> [Excerpt provided]:
┌────────

BETHESDA, MD — (Marketwire) — 06/04/12 — India Globalization Capital, Inc. (NYSE MKT: IGC) (NYSE Amex: IGC), a company competing in the rapidly growing materials and infrastructure industry in India and China, announced today the creation of an advisory board for China. The members will advise the Company’s directors and management on business transactions, mergers and acquisitions, corporate governance, including internal controls in China and in general act as a panel of experts. The initial members have extensive experience in Inner Mongolia Autonomous Region, China, where the Company has articulated a strategy of acquiring mines. Inner Mongolia is a vast area in China that has some of the largest deposits of Iron Ore, Copper, Coal, Gold and 90% of the Chinese rare earth minerals.

Ram Mukunda, CEO of IGC, said: “We are pleased to announce the appointment of four individuals with extensive experience in the mining sector in Inner Mongolia. Apart from their diverse experience, the three Senior Advisors have extensive business contacts and all three have reputations of high integrity. They are also major shareholders of IGC.”

Mukunda added, “Now that our Chinese shareholders have no IGC Board seats, the Advisory Board will streamline our governance in China. As we reported earlier, contractually IGC has Board control of the Hong Kong holding company and the PRC operating company. The Advisory Board gives our largest Chinese shareholders and their key advisors a voice in ongoing operations and greater access to our board. Our management team expects to draw on their experience in rapidly expanding the platform we now have in Inner Mongolia and to bolster our presence and production capability. Once the current platform is adequately integrated with the appropriate people, processes and reporting, we will enter into a dialogue with other acquisition candidates.”

The China Advisory Board comprises of the following individuals:

Senior Advisor: Mr. Hua Zhang is an entrepreneur and business leader in the Chifeng region of Inner Mongolia. He graduated from the Chinese Central Party School where he studied economics and management. He is currently the Chairman and CEO of several companies including a leading real estate development company, chrysanthemum extract development as well as Iron ore mining. In 2001 he was recognized as the Outstanding Young Entrepreneur. Since 2003 he has served as the Vice Director of the Chifeng City Chamber of Commerce. In 2004 he was recognized as the Outstanding Builder of Inner Mongolia. He is very active in Project Hope that helps individuals in Inner Mongolia obtain an education and work skills. Mr. Zhang was the former Chairman and Legal Representative of Ironman and is a major stockholder of IGC.

Senior Advisor: Mr. BenQuan Li has over 30 years of mining experience and is a highly respected entrepreneur in the mining industry of Chifeng. He has operated, owned and invested in Lead, Zinc, and Iron ore mines in Inner Mongolia. He possesses a unique knowledge of the geology of the region having lived and worked in the mining sector for most of his career. He is currently the Chairman of Weng Niu Te County Huayin Mining and a member of the Chinese People’s Political Consultative Conference (CPPCC) of Weng Niu Te County. Mr. BenQuan Li is a major stock holder of IGC.

Senior Advisor: Mr. JingYu Mu has over 30 years of mining experience, and is a highly respected entrepreneur in the mining industry of Chifeng in Inner Mongolia. Mr. Li and Mr. Mu have worked together as partners for over 20 years. They are both considered role models for the local industry. From 1978 to 1998, Mr. Mu served as the Manager of Finance for the Weng Niu Te County Dong Zi Cave Lead-Zinc Company. From 1999 to 2010, he served as the General Manager of Weng Niu Te County Huanggutun Mining. From 2011 to present, he serves as the Chairman of Weng Niu Te County Long Xiang Kuang Ye Mining Company. Mr. Mu is a major stock holder of IGC.

└────────

> [Provided data]:
┌────────

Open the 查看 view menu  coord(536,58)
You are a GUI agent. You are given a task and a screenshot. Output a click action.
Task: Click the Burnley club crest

└────────

> [Written tasks]:
**1.** Copy out the part of the IGC press release that starts with "The China Advisory" and ends after "stockholder of IGC.".
**2.** According to the IGC press release, which company does Mr. BenQuan Li currently chair?
The listing comes from a separate source and is unrelated to the IGC press release.

> [Solutions for each task]:
**1.**
The China Advisory Board comprises of the following individuals:

Senior Advisor: Mr. Hua Zhang is an entrepreneur and business leader in the Chifeng region of Inner Mongolia. He graduated from the Chinese Central Party School where he studied economics and management. He is currently the Chairman and CEO of several companies including a leading real estate development company, chrysanthemum extract development as well as Iron ore mining. In 2001 he was recognized as the Outstanding Young Entrepreneur. Since 2003 he has served as the Vice Director of the Chifeng City Chamber of Commerce. In 2004 he was recognized as the Outstanding Builder of Inner Mongolia. He is very active in Project Hope that helps individuals in Inner Mongolia obtain an education and work skills. Mr. Zhang was the former Chairman and Legal Representative of Ironman and is a major stockholder of IGC.

**2.** Weng Niu Te County Huayin Mining